** Opening DATA TO USE block **
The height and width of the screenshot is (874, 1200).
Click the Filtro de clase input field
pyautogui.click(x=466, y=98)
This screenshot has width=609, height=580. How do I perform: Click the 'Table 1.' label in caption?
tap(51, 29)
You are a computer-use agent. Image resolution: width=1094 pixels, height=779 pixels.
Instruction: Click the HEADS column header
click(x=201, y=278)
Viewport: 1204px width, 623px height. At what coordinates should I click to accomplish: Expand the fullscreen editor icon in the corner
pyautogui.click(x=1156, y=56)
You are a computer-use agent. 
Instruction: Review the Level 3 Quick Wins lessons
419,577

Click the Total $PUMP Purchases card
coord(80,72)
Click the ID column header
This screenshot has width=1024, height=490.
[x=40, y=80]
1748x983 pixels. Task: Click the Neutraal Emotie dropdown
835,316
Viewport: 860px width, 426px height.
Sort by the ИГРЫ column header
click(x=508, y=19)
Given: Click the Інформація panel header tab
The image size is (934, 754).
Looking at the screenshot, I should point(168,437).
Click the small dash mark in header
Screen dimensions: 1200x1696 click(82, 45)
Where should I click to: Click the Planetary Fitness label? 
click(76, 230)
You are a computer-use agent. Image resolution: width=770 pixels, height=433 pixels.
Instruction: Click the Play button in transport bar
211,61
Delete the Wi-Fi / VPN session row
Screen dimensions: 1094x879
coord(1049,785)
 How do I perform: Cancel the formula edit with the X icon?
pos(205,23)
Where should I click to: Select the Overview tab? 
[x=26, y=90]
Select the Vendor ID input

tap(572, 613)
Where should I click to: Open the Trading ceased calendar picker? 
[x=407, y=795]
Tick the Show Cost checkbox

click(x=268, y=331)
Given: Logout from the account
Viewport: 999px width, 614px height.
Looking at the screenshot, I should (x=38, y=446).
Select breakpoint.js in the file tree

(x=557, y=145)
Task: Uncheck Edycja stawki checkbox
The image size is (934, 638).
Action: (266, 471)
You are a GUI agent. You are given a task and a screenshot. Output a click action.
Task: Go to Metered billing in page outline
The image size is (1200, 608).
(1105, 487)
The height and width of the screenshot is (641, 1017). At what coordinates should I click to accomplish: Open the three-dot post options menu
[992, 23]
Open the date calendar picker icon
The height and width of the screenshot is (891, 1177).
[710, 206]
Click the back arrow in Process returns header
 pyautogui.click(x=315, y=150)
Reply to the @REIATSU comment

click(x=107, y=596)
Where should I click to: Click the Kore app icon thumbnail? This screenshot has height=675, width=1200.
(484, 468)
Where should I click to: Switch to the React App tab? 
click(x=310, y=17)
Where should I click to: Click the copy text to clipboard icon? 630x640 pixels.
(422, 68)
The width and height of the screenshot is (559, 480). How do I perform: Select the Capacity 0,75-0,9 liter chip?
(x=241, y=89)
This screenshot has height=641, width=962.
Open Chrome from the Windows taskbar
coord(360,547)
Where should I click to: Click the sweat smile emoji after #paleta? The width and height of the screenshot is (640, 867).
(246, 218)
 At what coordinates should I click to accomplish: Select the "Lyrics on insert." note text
** Closing DATA TO USE block **
### YOUR TASK
Would you output, from the records above, exactly the run of lines that starts at the line containing "Given: Click the Інформація panel header tab" and ends at the line containing "Task: Uncheck Edycja stawki checkbox", and only that run?

### ANSWER
Given: Click the Інформація panel header tab
The image size is (934, 754).
Looking at the screenshot, I should point(168,437).
Click the small dash mark in header
Screen dimensions: 1200x1696 click(82, 45)
Where should I click to: Click the Planetary Fitness label? 
click(76, 230)
You are a computer-use agent. Image resolution: width=770 pixels, height=433 pixels.
Instruction: Click the Play button in transport bar
211,61
Delete the Wi-Fi / VPN session row
Screen dimensions: 1094x879
coord(1049,785)
 How do I perform: Cancel the formula edit with the X icon?
pos(205,23)
Where should I click to: Select the Overview tab? 
[x=26, y=90]
Select the Vendor ID input

tap(572, 613)
Where should I click to: Open the Trading ceased calendar picker? 
[x=407, y=795]
Tick the Show Cost checkbox

click(x=268, y=331)
Given: Logout from the account
Viewport: 999px width, 614px height.
Looking at the screenshot, I should (x=38, y=446).
Select breakpoint.js in the file tree

(x=557, y=145)
Task: Uncheck Edycja stawki checkbox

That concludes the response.